Monday, May 6, 2013

The EC's FRANDLY Statement

On May 6, 2013, the European Commission ("EC") sent a Statement of Objections (MEMO/13/403) to Motorola Mobility L.L.C., complaining that the Google unit had impermissibly sought injunctive relief against alleged infringement of some of its mobile communications patents.  Google purchased Motorola Mobility in 2012, in large part to acquire the latter's massive portfolio of roughly 25,000 patents and patent applications, some of which are considered essential to mobile communication technical standards.  Increasingly, antitrust authorities around the world are policing the use of such standards-essential patents, especially when they claim devices, methods, or systems adopted by technical standards-setting organizations or negotiations in which the owners of such patents participated.  In general, the law prefers that standards-essential patents be made available by their owners for licensing to others on terms that are (fair) reasonable and non-discriminatory (i.e., "(F)RAND").

In its Statement, the EC explained its rationale for taking action as follows:
In industries such as the IT sector, industry standards are key to ensuring interoperability and fostering innovation. They bring benefits to consumers and businesses. However, once a technology has been chosen and the standard has been set, it is important that the standard is accessible to all interested parties. In order to ensure such access and to prevent patent hold-up, standard-setting organisations generally require that members commit ex ante to license their standard essential patents (SEPs) on Fair Reasonable and Non-Discriminatory (FRAND) terms. 
Against this backdrop, the Commission is concerned that the use of injunctions can be anti-competitive. In this case, the Commission considers at this stage that recourse by Motorola Mobility to injunctions on the basis of FRAND-encumbered SEPs distorted the negotiation process for a FRAND licence with Apple – a willing licensee. Hold-ups of this kind can ultimately lead to less consumer choice with regard to interoperable products and less innovation.
The EC answered its own question, "Is the Commission not intervening in a simple patent dispute between private parties?," in the negative:
No.  The Commission takes no position on the validity or infringement of the patents in question which is to be determined by national courts. The Commission's intervention aims to protect the public interest that commitments given during a standard-setting process are respected so that consumers and businesses can enjoy the benefits of standardisation.
Furthermore, the EC reaffirmed its support for patent rights outside the context of standards-essential patents:
Intellectual property rights are one of the cornerstones of the single market and therefore have a key role in promoting innovation.
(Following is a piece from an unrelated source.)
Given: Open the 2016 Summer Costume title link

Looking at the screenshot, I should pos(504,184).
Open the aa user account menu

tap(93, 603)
This case is about the potential misuse of certain SEPs in the specific standardisation context. The Commission will continue to attach high importance to effective patent protection and an efficient patent system.
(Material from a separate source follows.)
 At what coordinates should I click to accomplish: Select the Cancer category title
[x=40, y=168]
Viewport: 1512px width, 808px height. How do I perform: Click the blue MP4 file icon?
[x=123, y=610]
Motorola Mobility and its competitor Apple Inc. may now respond to the EC's concerns in writing.  They may even request an oral hearing to explain their positions.  Both options present pitfalls to both parties, as owners of numerous important patents that are, or may in the future become, part of technical standards relied upon by competitors in their industry.  What is certain is that (F)RAND principles are in the clear ascendancy in the world of patents, particularly in the European Union.